Creating excellence: quantity or quality

Imagine your aim is for your pottery class students to produce the most beautiful piece of pottery that they can, not the primitive, rough looking Edomite figure Hartmann shows us on page 73 of Quest, but something really well designed and perfectly made. Which is the better way to tell them that they will be graded: by the total weight of all their work for the term, or by one piece of work chosen by them as their best piece?

In "Viewpoint: How creativity is helped by failure," Matthew Syed argues that creativity and excellence in art, technology, animated films and science come not from aiming at perfection the first time but by trying things out and making many mistakes (2015). Syed further reports that academic institutions increasingly show the series of failed attempts that often underlies brilliant finished products in art, science theories, cartoons, technology and elsewhere in order to help students better understand the creative process for their own work.

One of Syed's examples is the experiment that tested what my lead in question asks. The answer is that the students who had been told they would be graded simply by weighing how much pottery they produced over the term produced higher quality work than the students who were told they would be graded on the quality of one piece of work. That is, the students who turned up with 50 kg also produced, along with a lot of rubbish, higher quality work than the group who were told they would be judged on their one best piece of work weighting perhaps 0.2 kg,  Naturally, this somewhat surprising result needs an explanation, and Syed has given it.

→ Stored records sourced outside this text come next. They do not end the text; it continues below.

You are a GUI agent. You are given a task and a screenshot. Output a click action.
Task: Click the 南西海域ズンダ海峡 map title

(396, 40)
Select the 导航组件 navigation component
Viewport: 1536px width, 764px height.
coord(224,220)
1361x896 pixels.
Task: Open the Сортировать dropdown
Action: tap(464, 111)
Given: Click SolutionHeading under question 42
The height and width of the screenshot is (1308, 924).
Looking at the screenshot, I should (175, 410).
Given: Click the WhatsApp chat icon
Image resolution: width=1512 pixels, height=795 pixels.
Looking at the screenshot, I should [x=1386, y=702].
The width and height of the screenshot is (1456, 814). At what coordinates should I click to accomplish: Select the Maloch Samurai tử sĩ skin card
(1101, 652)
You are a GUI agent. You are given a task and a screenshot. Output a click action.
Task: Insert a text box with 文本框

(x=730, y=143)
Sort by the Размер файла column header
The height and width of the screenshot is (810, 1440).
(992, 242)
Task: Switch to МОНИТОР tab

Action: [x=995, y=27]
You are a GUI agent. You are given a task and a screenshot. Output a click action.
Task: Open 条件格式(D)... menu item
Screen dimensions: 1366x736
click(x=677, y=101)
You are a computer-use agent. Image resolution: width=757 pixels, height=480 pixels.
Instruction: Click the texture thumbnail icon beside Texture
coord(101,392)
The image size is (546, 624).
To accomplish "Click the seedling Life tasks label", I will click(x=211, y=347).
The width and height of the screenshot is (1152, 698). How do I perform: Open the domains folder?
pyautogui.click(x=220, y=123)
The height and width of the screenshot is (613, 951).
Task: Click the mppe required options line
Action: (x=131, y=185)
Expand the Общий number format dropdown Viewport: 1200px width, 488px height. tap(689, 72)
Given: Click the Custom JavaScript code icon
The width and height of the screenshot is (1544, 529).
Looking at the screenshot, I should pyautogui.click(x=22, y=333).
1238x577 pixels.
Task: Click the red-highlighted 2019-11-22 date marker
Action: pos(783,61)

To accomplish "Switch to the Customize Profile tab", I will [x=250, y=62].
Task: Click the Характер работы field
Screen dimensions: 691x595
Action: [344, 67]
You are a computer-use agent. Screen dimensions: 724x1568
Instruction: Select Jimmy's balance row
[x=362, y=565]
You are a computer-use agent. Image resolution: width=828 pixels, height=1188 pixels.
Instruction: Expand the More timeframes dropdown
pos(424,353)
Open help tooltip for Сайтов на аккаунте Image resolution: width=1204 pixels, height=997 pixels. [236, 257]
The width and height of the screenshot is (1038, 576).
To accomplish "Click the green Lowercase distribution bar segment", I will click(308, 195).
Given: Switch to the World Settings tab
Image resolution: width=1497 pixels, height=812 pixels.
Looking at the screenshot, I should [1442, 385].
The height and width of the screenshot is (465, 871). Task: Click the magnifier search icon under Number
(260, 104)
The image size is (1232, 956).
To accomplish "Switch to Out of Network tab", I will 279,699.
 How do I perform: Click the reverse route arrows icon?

But  what caught my attention was the relevance to our class. As Hartmann acknowledges when she includes both an academic writing exercise and a response writing exercise in every chapter of her book, it's important to work on both quality and on quantity. In the academic writing exercises we do, such as the almost concluded one on the image on page 165 of Quest, we worry very much about quality, even proofreading to fix spelling mistakes, wrong use of articles (a / an / the / -), and prepositions, along with more substantial errors such as part of speech, wrong word choice and lack of a main clause. In addition, and more importantly, we worry about the ideas and organization of a piece of academic work, which your revision, after reading your classmates' work, did much to improve.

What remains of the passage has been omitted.